> **WHAT NEEDS TO BE DONE**
Count every line in the entries that follow where the word "Task" appears, then state only the total.

BEGIN SOURCE DATA

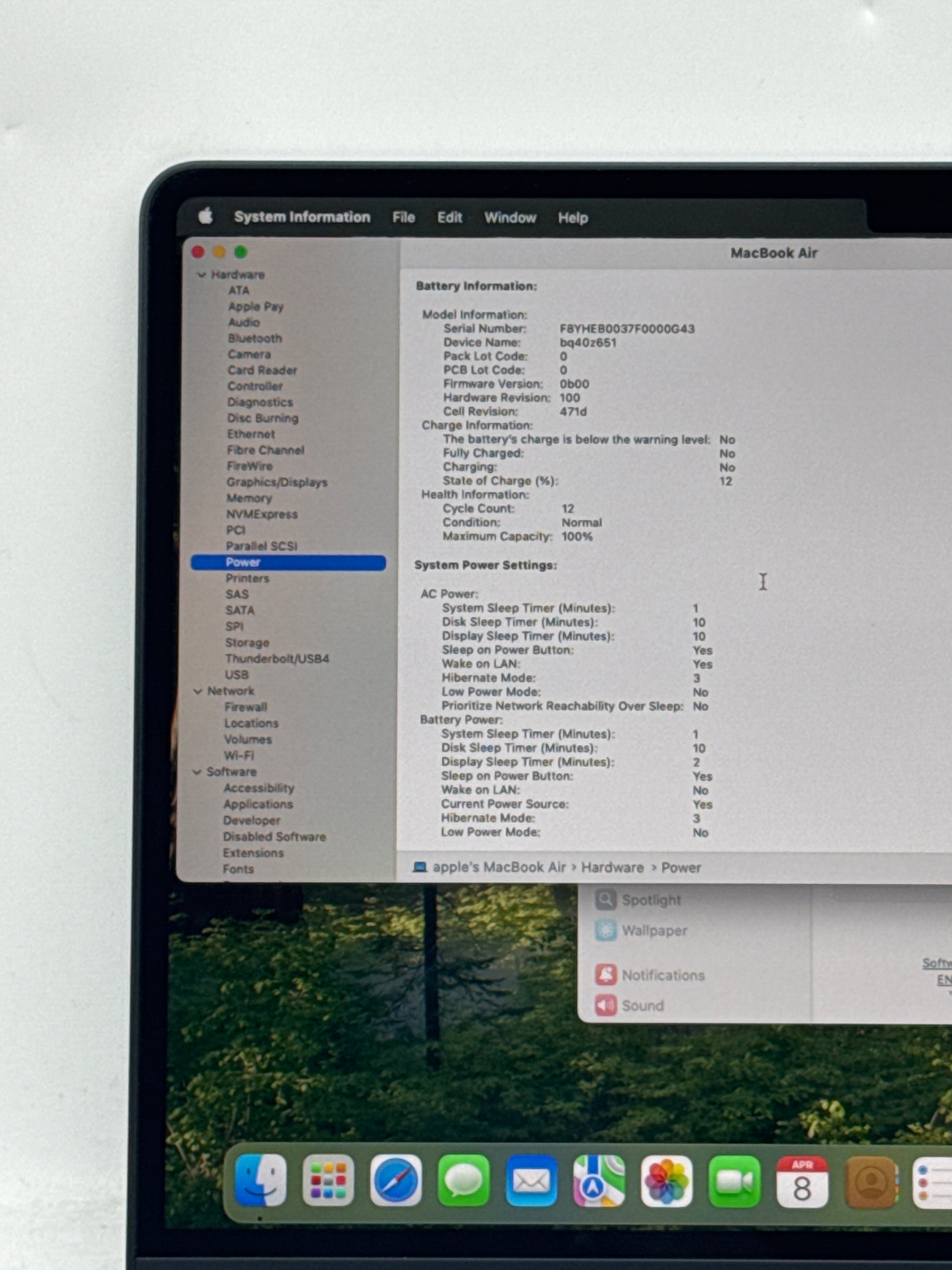Collapse the Software section chevron
This screenshot has width=952, height=1270.
coord(198,772)
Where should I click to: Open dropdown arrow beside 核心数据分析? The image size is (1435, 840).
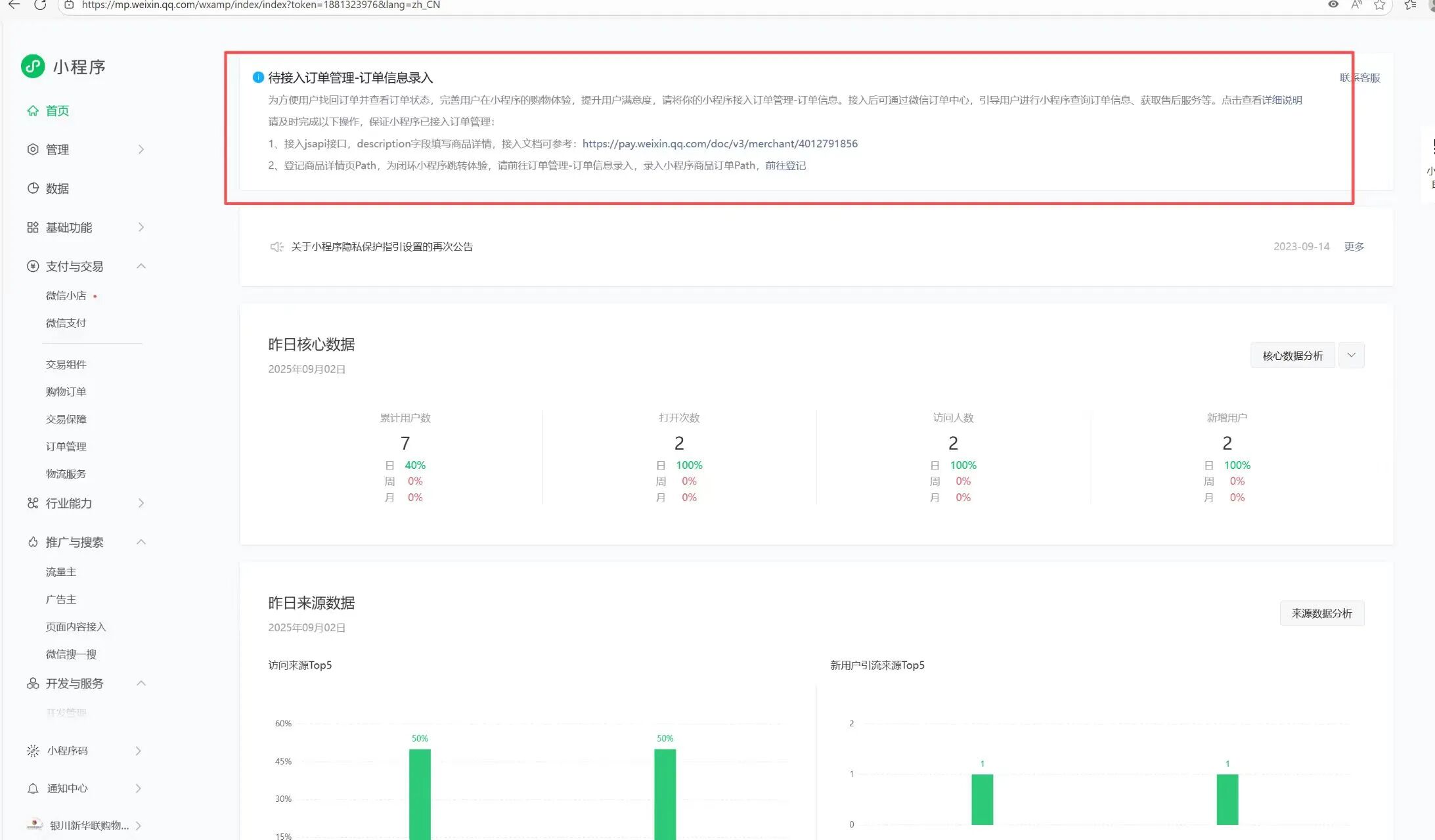1351,355
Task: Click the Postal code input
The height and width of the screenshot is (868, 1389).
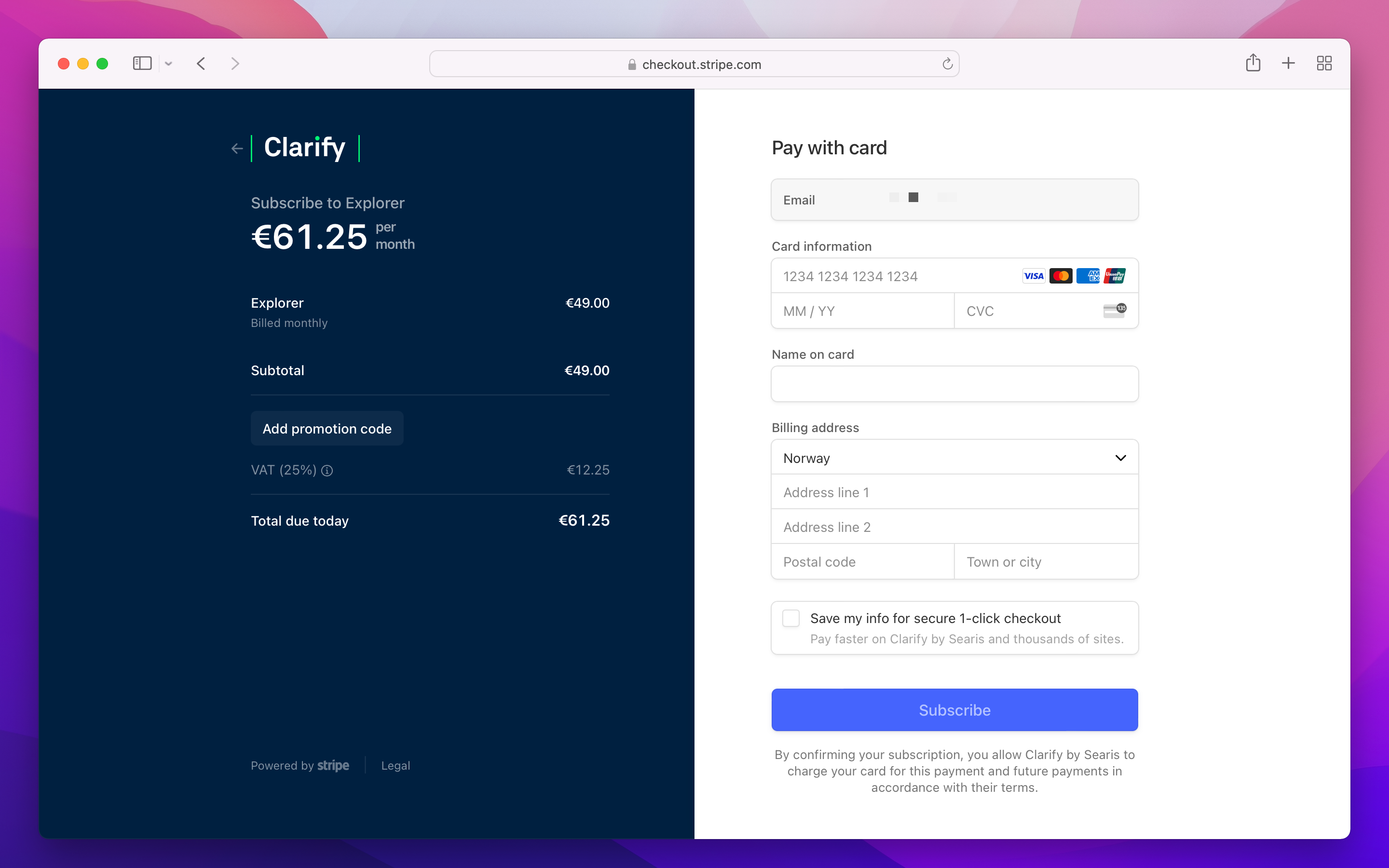Action: [862, 561]
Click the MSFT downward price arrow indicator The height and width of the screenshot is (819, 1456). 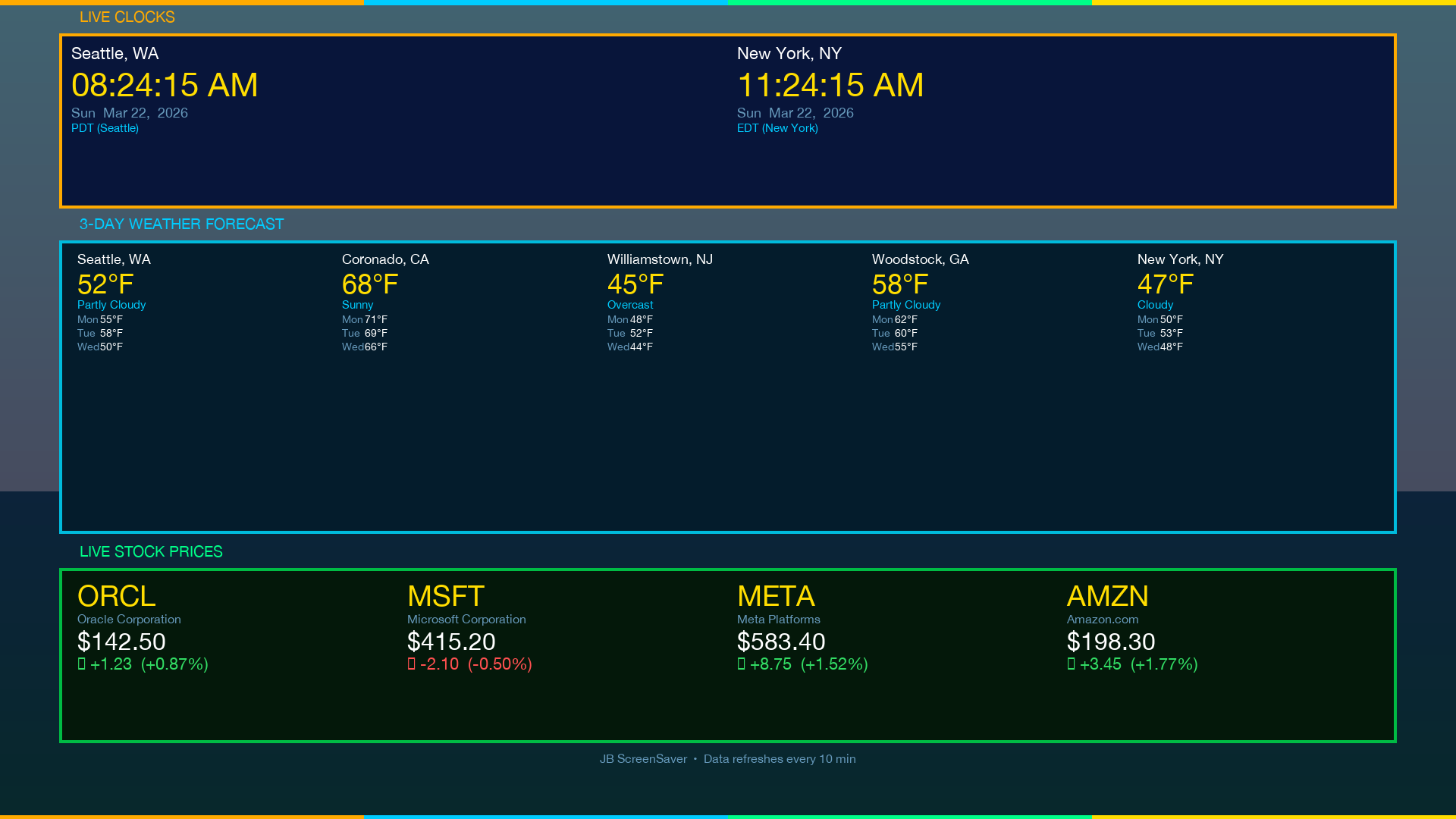(413, 664)
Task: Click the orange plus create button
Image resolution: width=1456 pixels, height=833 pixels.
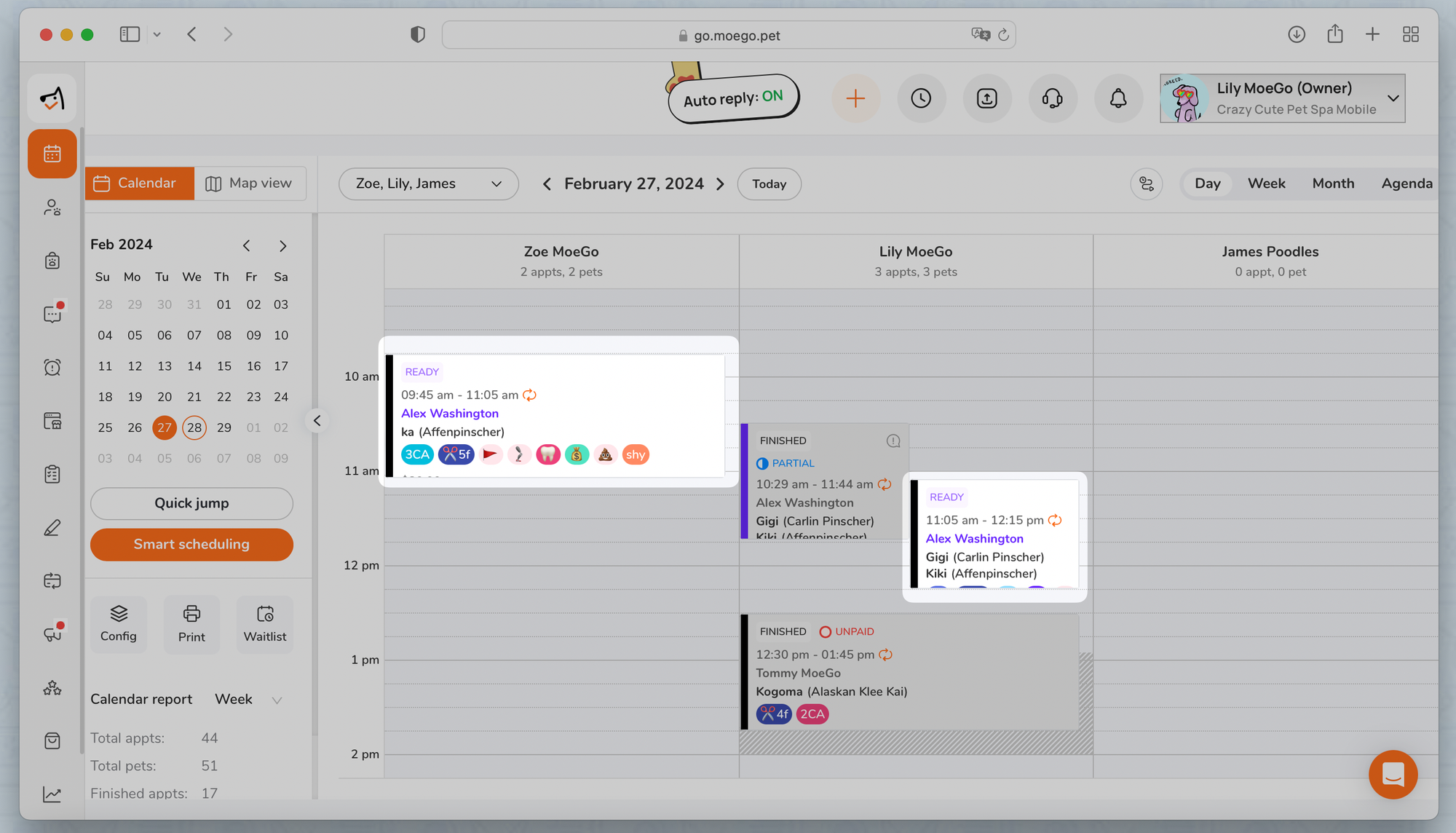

END SOURCE DATA

> **SOLUTION**
2